En un mundo donde las celebridades suelen corregir, aclarar o marcar distancia, Daniel Radcliffe volvió a demostrar por qué es uno de los actores más queridos de su generación. El protagonista de Harry Potter contó en una entrevista una anécdota tan simple como reveladora… y el internet lo aplaudió.

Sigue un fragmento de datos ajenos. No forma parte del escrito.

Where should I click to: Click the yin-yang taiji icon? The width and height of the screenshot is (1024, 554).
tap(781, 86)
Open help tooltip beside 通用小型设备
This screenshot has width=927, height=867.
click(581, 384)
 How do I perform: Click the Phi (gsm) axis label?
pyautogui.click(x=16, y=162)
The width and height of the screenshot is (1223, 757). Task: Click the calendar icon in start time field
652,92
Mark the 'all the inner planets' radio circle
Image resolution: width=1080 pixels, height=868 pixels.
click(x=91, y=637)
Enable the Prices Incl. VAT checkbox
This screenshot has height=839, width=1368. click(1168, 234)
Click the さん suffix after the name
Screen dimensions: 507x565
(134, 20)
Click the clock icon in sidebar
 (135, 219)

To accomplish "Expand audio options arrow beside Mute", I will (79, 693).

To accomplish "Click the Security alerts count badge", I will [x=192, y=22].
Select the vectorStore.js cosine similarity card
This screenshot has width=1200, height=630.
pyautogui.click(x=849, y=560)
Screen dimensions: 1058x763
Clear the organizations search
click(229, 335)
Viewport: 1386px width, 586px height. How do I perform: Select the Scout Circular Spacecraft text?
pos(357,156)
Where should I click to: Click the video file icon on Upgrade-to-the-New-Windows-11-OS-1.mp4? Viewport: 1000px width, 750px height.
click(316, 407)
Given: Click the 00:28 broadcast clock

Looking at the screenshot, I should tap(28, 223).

Un periodista le preguntó si era común que la gente en la calle le gritara:
—“¡Hey, Harry Potter!”
Daniel, entre risas, respondió que lo curioso no es eso, sino cuando ni siquiera lo reconocen bien. Según relató, hace poco un hombre le gritó desde su auto:
—“¡Elijah, te adoro!”
En lugar de corregirlo, Radcliffe simplemente sonrió y contestó:
—“Gracias, que tengas un buen día”.

Luego explicó su lógica: ¿para qué arruinarle el momento a alguien? Para esa persona, fue una interacción linda, espontánea y positiva. Corregirlo no iba a aportar nada, especialmente si no era realmente un fan suyo o no conocía su trabajo más allá de una referencia rápida.

Esta actitud resume perfectamente la etapa actual de Daniel Radcliffe: lejos del ego, cómodo con su legado y consciente de que la amabilidad cotidiana también es una forma de grandeza. Sin hechizos, sin capas… solo empatía.